As part of Nordzucker’s GoGreen programme, further improvements in energy efficiency and CO₂e reduction were achieved through optimized processes, biomethane use from beet pulp, and enhanced steam energy recovery. The company remains on track to meet its 2030 CO₂e reduction targets.
The European sugar sector continues to face structural challenges: declining consumption, low prices, rising stocks, and ongoing consolidation. The 2025/2026 campaign is now largely completed across Europe, with yields revised upward and even reaching record levels in some areas. Despite a 10% reduction in planted area, final EU production is expected to decline by only around 2.5%. Similar trends were seen in Ukraine, Russia, and Serbia, resulting in overall strong production in the Northern Hemisphere.
Since May 2025, global sugar prices have fallen to their lowest levels since 2021. Strong harvests in Brazil, India, and the EU—as well as market uncertainties related to tariffs and currency movements—have increased pressure on EU sugar prices. Additionally, consumption has softened, partly driven by the “chocolate crisis”, further reducing demand.

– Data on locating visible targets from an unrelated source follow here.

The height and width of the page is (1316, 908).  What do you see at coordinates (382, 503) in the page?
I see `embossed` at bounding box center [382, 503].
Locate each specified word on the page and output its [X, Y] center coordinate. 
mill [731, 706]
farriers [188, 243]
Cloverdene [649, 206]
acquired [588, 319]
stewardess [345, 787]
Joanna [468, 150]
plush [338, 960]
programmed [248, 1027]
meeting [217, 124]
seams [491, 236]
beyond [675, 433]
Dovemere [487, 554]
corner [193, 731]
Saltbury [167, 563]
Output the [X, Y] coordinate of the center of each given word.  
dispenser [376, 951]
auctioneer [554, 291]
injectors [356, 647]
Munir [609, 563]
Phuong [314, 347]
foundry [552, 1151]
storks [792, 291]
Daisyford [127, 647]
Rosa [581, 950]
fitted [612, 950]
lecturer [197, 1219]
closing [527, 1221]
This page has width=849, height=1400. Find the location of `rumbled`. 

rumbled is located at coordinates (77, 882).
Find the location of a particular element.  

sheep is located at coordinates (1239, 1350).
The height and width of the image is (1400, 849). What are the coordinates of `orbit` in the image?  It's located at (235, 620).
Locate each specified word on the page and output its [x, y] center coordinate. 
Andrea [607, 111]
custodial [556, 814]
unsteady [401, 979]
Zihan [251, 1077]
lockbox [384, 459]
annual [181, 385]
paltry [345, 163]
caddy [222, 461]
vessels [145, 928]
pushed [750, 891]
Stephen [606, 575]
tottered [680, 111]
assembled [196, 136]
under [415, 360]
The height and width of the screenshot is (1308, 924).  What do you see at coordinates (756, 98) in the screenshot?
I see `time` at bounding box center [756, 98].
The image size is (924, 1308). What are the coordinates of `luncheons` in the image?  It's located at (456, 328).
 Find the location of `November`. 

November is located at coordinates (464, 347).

Looking ahead, the EU sugar market is expected to remain volatile. Prices have recently shown some signs of recovery, supported by expectations of a further reduction in beet area in 2026/2027. A conservative EU‑wide acreage decline of at least 5 per cent, with the potential for deeper cuts can be assumed. Given normal yields, EU sugar production could decrease by around 9% (approx. 1.6 million tonnes). While current stock levels are adequate, it remains unclear whether they will be sufficient under average crop conditions. Over two years, sugar beet area in the whole EU may fall by more than 15 per cent, reaching its lowest level since 2015/2016 and triggering renewed consolidation across the industry.
Nordzucker has already initiated its transformation: due to inconsistent and declining beet volumes in Slovakia, the company will end sugar production at its Trenčianska Teplá factory from 2026 onwards. The site will be developed into a strengthened Commercial & Logistics hub for the domestic and Southeast European markets, supplied primarily from Germany.
Recent reports indicate that the European Commission plans to suspend duty‑free sugar imports under the IPR scheme to support EU producers amid low prices and rising competition. The proposal has generated mixed reactions: beet growers support the suspension, citing market oversupply and a three‑year price low, while the fermentation industry and sugar users attribute the price decline to domestic overproduction and oppose the measure.